LGPN-net

Abstract

We present an end-to-end deep learning framework for indoor panoramic image inpainting. Although previous inpainting methods have shown impressive performance on natural perspective images, most fail to handle panoramic images, particularly the indoor scenes, which usually contain complex structure and texture content. To achieve better inpainting quality, we propose to exploit both the global and local context of indoor panorama during the inpainting process. Specifically, we take the low-level layout edges estimated from input panorama as a prior to guide the inpainting model for recovering the global indoor structure. A plane-aware normalization module is employed to embed plane-wise style features derived from the layout into the generator, encouraging local texture restoration from adjacent room structures (e.g., ceiling, floor, and walls).

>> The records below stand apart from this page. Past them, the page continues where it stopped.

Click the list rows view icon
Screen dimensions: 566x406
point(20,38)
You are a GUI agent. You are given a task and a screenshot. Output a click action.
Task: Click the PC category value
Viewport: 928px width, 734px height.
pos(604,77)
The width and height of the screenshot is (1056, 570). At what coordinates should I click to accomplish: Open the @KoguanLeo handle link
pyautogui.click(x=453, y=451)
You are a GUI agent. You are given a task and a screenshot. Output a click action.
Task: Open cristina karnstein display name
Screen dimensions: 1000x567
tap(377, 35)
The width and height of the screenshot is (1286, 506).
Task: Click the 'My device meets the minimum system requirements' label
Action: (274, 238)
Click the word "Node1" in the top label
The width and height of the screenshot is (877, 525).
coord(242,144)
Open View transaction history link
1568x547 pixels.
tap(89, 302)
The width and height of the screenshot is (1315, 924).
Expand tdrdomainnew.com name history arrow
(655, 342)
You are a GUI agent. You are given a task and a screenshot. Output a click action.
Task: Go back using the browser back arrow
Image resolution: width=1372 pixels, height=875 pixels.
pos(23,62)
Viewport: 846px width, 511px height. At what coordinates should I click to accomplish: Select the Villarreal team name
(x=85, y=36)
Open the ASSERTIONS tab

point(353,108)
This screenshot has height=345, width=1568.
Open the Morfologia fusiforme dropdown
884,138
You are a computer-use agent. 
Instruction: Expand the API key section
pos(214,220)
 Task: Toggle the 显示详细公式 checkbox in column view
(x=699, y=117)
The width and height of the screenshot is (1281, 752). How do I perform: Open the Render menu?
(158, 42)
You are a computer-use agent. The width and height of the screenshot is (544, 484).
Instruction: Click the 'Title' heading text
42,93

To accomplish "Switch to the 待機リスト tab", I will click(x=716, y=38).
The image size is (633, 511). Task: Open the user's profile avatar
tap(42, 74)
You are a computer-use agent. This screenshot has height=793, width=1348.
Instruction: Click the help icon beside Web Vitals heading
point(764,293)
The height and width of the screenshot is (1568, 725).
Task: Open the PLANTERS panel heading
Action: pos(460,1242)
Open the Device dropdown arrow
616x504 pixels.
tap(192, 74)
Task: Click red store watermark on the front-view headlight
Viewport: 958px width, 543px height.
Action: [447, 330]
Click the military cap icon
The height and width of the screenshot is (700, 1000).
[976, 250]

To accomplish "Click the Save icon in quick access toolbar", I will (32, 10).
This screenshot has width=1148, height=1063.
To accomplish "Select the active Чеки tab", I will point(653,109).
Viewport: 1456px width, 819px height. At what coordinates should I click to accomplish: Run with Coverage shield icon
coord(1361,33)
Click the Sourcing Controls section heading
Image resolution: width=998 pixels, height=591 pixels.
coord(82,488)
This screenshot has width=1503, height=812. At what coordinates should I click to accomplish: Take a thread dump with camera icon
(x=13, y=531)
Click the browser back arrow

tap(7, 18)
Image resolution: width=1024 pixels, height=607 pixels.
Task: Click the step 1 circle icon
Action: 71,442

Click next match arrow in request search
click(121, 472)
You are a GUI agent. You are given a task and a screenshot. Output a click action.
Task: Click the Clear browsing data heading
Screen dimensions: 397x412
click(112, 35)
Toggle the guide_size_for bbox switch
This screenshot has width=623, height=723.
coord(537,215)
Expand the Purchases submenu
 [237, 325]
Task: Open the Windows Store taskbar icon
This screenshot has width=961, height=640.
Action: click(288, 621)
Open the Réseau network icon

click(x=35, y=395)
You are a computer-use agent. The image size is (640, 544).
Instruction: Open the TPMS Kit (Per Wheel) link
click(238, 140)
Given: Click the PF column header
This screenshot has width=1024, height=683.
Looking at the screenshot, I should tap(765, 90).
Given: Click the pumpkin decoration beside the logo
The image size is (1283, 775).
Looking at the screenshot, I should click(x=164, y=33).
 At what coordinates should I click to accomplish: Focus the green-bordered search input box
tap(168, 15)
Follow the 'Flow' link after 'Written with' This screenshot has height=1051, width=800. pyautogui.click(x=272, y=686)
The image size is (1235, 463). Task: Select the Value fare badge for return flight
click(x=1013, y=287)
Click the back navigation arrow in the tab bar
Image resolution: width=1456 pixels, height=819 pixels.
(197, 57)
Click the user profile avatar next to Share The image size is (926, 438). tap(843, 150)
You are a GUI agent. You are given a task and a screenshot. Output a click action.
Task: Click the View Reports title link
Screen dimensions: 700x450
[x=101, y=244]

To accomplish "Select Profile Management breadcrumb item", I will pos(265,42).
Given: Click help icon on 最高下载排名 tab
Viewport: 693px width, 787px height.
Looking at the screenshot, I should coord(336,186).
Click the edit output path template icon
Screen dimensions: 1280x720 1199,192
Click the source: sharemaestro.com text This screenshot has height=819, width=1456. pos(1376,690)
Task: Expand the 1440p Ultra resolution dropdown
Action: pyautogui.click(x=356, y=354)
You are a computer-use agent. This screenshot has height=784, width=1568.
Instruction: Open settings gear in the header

Experimental results show that our work outperforms the current state-of-the-art methods on a public panoramic dataset quantitatively and qualitatively.

Methodology

Architecture overview.Our network architecture follows the conventional generative adversarial network with an encoder-decoder scheme supervised by low and high-level loss functions and a discriminator. Given a masked indoor panoramic image I_in with a corresponding mask M, our system uses an off-the-shelf layout prediction network to predicts a layout map. The low-level boundary lines in L_m serve as a conditional input to our network to assist the inpainting. Then, we compute two semantic segmentation maps from the layout map L_m, declared L_3-class and L_p-wise, where the latter is used to generate plane-wise style codes for ceiling, floor, and individual walls. Finally, these per plane style codes, together with L_3-class, are fed to a structural plane-aware normalization module to constrain the inpainting.

Plane-aware normalization.Given an incomplete indoor panoramic image I_in with mask M, we first predict two normalization values β and γ through several partial convolution blocks and a plane-wise average pooling based on the plane-wise segmentation map L_p-wise. Second, we predict another set of normalization values β' and γ' through several vanilla convolution blocks based on the 3-class segmentation map L_3-class. The final normalization values are thus computed using the weighted sum weighted by learnable parameters α_β and α_γ.